Constantino Rios Morales v. State
06-15-00125-CR
Tex. Crim. App.Oct 15, 2015Background
- On August 31, 2014, Cleburne PD stopped a 1999 Chevy Silverado driven and owned by Constantino Rios Morales for equipment/vehicle code violations; Morales was the sole occupant and subsequently arrested.
- During an inventory search of the vehicle’s center console officers found a hidden compartment containing two baggies of methamphetamine (total 37.79 g), digital scales, a glass pipe, a small Ziploc bag, and $483; an iPad Mini in the vehicle was later identified as stolen.
- DPS Crime Lab analyst testified and the lab report and exhibits were admitted; defense later objected to chain of custody and to the lab exhibits after a recess in which the judge asked counsel to research chain-of-custody issues.
- Defense moved to suppress on multiple grounds (warrantless searches, inventory procedure, spoliation), argued Riley-style warrant requirement for the iPad search, and claimed release of the vehicle to a tow service caused spoliation; the trial court denied the motion.

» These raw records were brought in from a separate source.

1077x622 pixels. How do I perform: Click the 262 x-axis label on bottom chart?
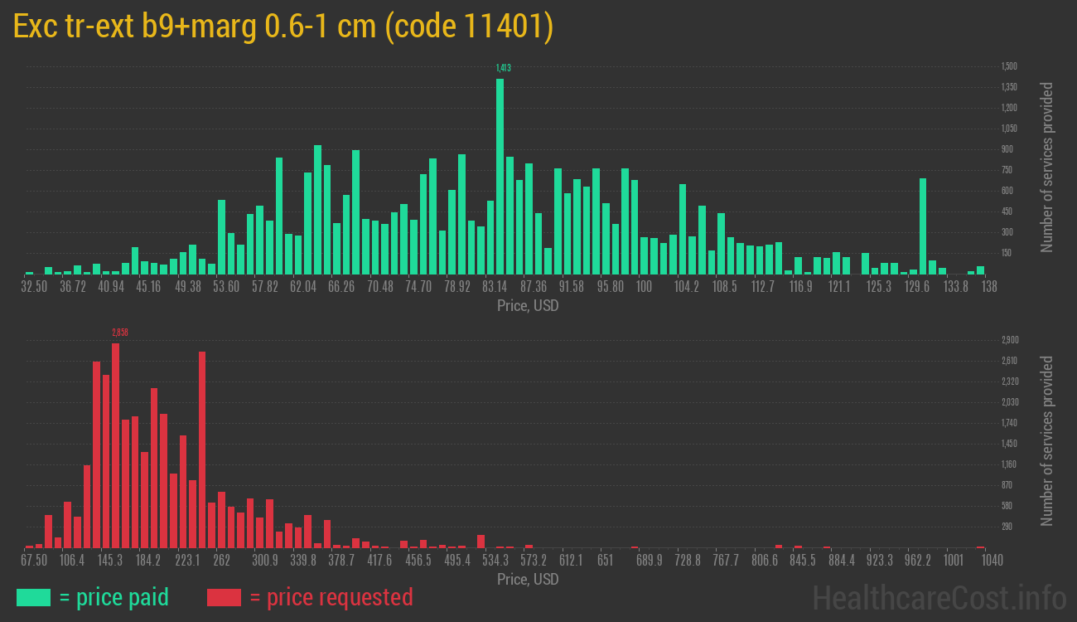pos(221,560)
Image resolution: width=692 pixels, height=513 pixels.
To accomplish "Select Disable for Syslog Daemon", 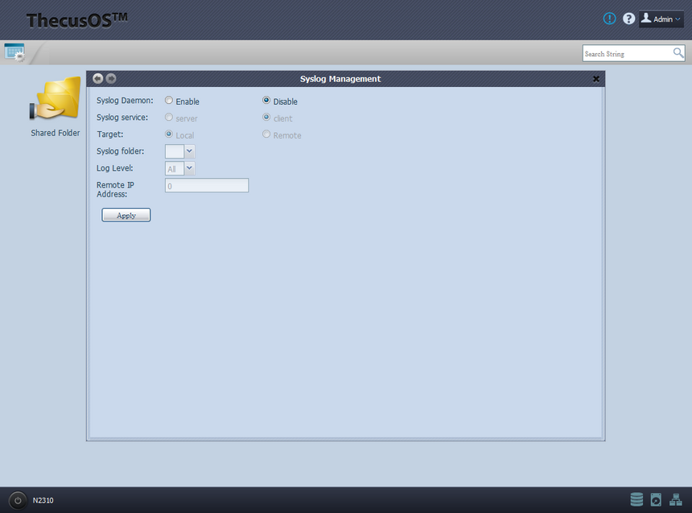I will pos(266,101).
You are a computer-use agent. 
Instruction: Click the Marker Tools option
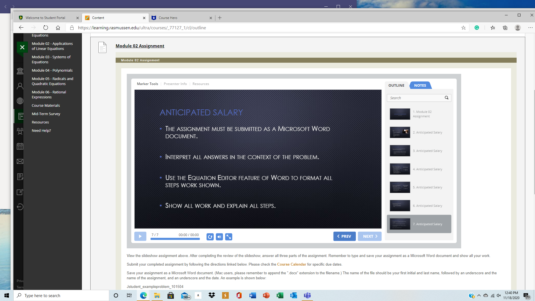point(147,84)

- Jury found Morales guilty of possession of a controlled substance with intent to deliver (>4g <200g) and sentenced him to 45 years and a $10,000 fine; the State argues the evidence and procedures were sufficient and any trial-court remarks or actions were not reversible error.
Issues
| Issue | Plaintiff's Argument (State) | Defendant's Argument (Morales) | Held (State's position) |
|---|---|---|---|
| 1. Sufficiency of evidence for possession with intent to deliver | Evidence linked Morales to drugs: owner/driver, sole occupant, contraband in hidden console accessible to driver, cash, scales, dealer testimony, admissions, lab confirmation of 37.79 g | Possession not proven (no affirmative link), and intent to deliver not proven | Evidence sufficient: affirmative links and expert testimony support knowledge and intent to deliver; conviction should be affirmed |
| 2. Trial judge remarks during recess (neutrality / comment on weight) | Judge retained plenary power to reconsider interlocutory rulings; remarks occurred outside jury, were precautionary, and aided defense by prompting fuller chain-of-custody testimony | Judge ceased to be neutral and acted as prosecutor by questioning chain of custody, violating due process | No reversible error; defendant failed to preserve the due-process claim and remarks did not prejudice defendant |
| 3. Denial of mistrial based on judge’s remarks | Remarks were outside jury presence, timely objections lacking, and not calculated to benefit State; denial of mistrial within trial court’s discretion | Remarks amounted to impermissible comment on weight of evidence requiring mistrial | Denial of mistrial proper: error not preserved or harmless; no abuse of discretion |
| 4. Suppression issues: inventory arrest, PD procedures, iPad search, and spoliation | Most suppression claims were not preserved; where preserved, State contends (a) arrest and inventory lawful, (b) chain-of-custody met, (c) iPad belonged to a third party (stolen) so defendant lacks standing, (d) spoliation not shown (no loss of material exculpatory evidence or bad faith) | Challenged legality of arrest/inventory, PD procedures, warrantless search of iPad, and argued spoliation from release of truck to tow prevented testing/inspection | Trial court properly denied suppression: many issues not preserved; Morales lacked standing to challenge search of stolen iPad; spoliation elements (materiality, bad faith) not met |
Key Cases Cited
- Jackson v. Virginia, 443 U.S. 307 (established standard for reviewing sufficiency of the evidence)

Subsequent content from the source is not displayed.